More specifically, Emblaze accused Apple of infringing on its live video streaming patent, with its HTTP live-streaming service (HLS) that it asks 3rd-party apps like MLB at Bat and WatchESPN to use. But the trial’s jury found otherwise…
Bloomberg has more on the trial:
Mark Fowler, a lawyer for Apple, argued to a federal jury at the outset of trial in San Jose, California, that Emblaze was an example of a failed company targeting the iPhone-maker due to its success.
Emblaze manufactured and sold audio products, and attempted to sell its technology to wireless carriers and then phone companies, failing each time, Fowler argued.
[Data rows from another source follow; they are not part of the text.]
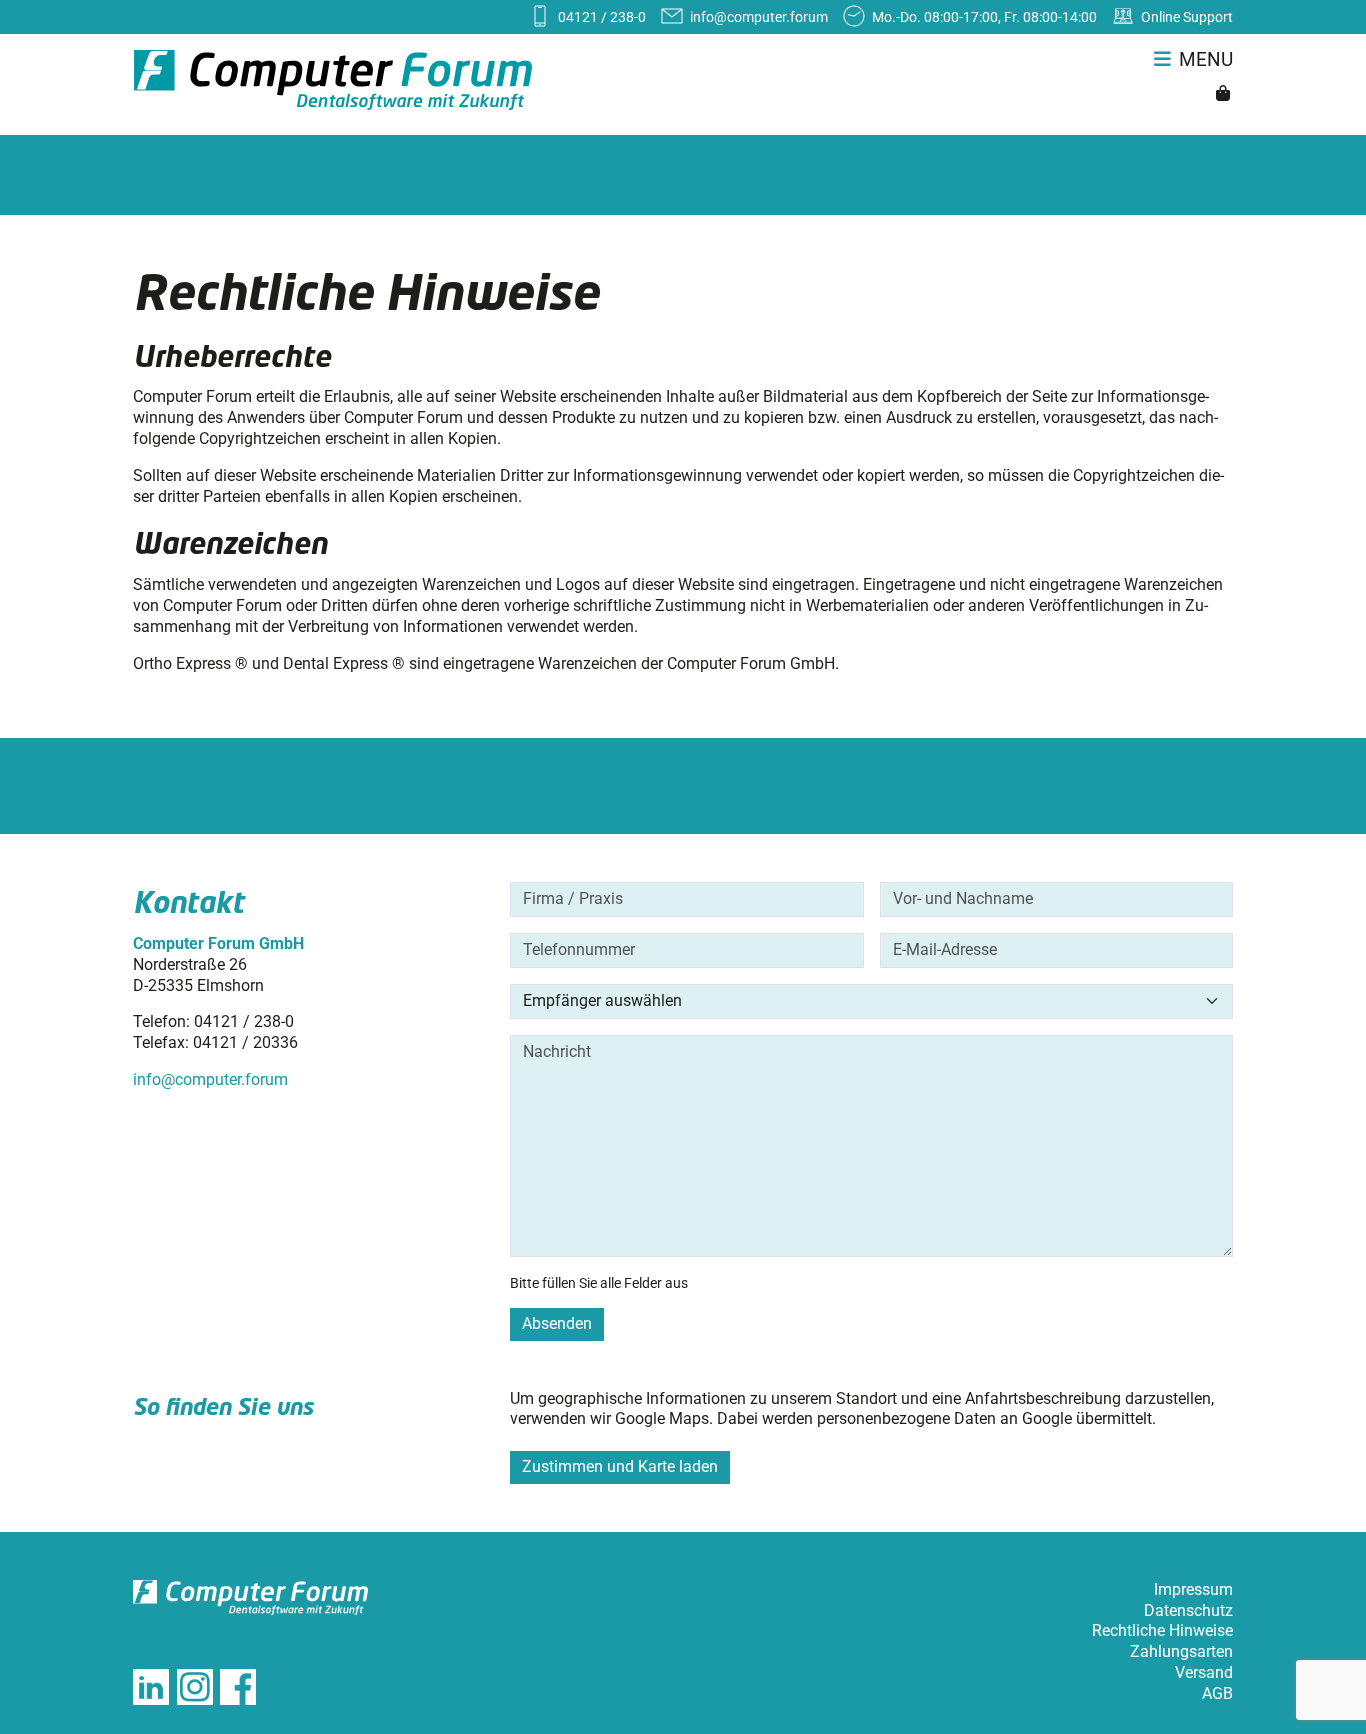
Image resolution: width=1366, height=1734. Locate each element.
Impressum (1193, 1589)
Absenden (557, 1323)
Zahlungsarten (1181, 1651)
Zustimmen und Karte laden (620, 1466)
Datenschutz (1188, 1610)
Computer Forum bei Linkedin (151, 1687)
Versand (1204, 1672)
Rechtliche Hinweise (1162, 1630)
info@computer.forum (210, 1079)
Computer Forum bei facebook (238, 1687)
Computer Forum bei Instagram (195, 1687)
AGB (1217, 1693)
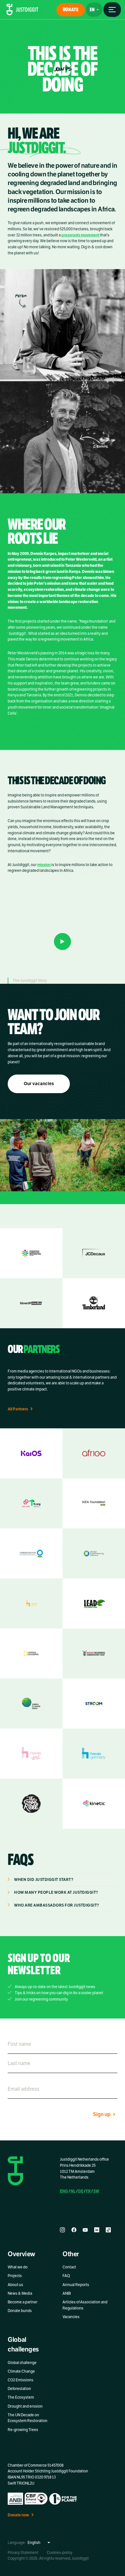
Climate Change (21, 2371)
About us (15, 2284)
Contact (69, 2267)
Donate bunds (20, 2310)
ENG (64, 2191)
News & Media (20, 2293)
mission (44, 864)
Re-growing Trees (23, 2429)
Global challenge (22, 2362)
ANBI (67, 2293)
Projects (15, 2276)
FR (88, 2191)
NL (73, 2191)
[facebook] (74, 2230)
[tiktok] (108, 2230)
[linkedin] (96, 2230)
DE (80, 2191)
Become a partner (23, 2302)
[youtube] (85, 2230)
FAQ (66, 2276)
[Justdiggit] (22, 9)
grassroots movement (80, 235)
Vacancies (71, 2316)
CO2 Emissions (20, 2380)
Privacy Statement (23, 2552)
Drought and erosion (25, 2406)
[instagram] (62, 2230)
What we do (18, 2267)
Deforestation (19, 2388)
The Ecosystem (21, 2397)
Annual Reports (76, 2284)
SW (96, 2191)
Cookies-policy (59, 2552)
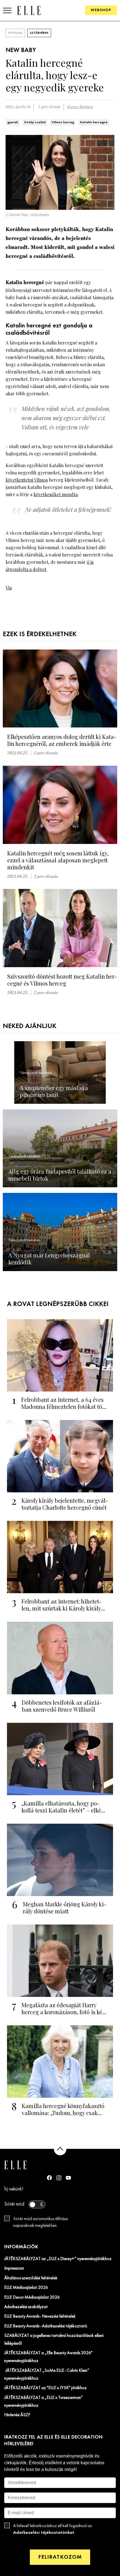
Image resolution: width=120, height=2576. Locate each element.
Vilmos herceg (63, 122)
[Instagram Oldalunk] (58, 2178)
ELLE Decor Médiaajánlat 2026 (32, 2297)
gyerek (12, 122)
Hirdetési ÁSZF (17, 2415)
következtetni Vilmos (27, 480)
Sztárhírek (39, 33)
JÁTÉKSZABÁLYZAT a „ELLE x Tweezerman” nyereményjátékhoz (43, 2402)
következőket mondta (55, 494)
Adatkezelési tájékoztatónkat (43, 2532)
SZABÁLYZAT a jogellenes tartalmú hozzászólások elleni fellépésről (54, 2340)
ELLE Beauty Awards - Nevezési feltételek (40, 2316)
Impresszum (14, 2268)
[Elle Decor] (28, 10)
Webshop (101, 10)
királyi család (34, 122)
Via (9, 588)
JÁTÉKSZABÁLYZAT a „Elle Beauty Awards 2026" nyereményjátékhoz (48, 2357)
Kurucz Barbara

Fowler failed to convince jurors that Emblaze’s patent is invalid, though they agreed with him that none of the seven accused streaming services infringe it.
The US patent in question was issued to Emblaze back in 2002, and first used it to sue Apple in 2010. The Israel-based company has in the past tried to sell the license along with the rest of its IP to other firms, but has thus far been unsuccessful.
Emblaze has another lawsuit pending in the same court, over the same patent, against Microsoft and its Windows 7 operating system.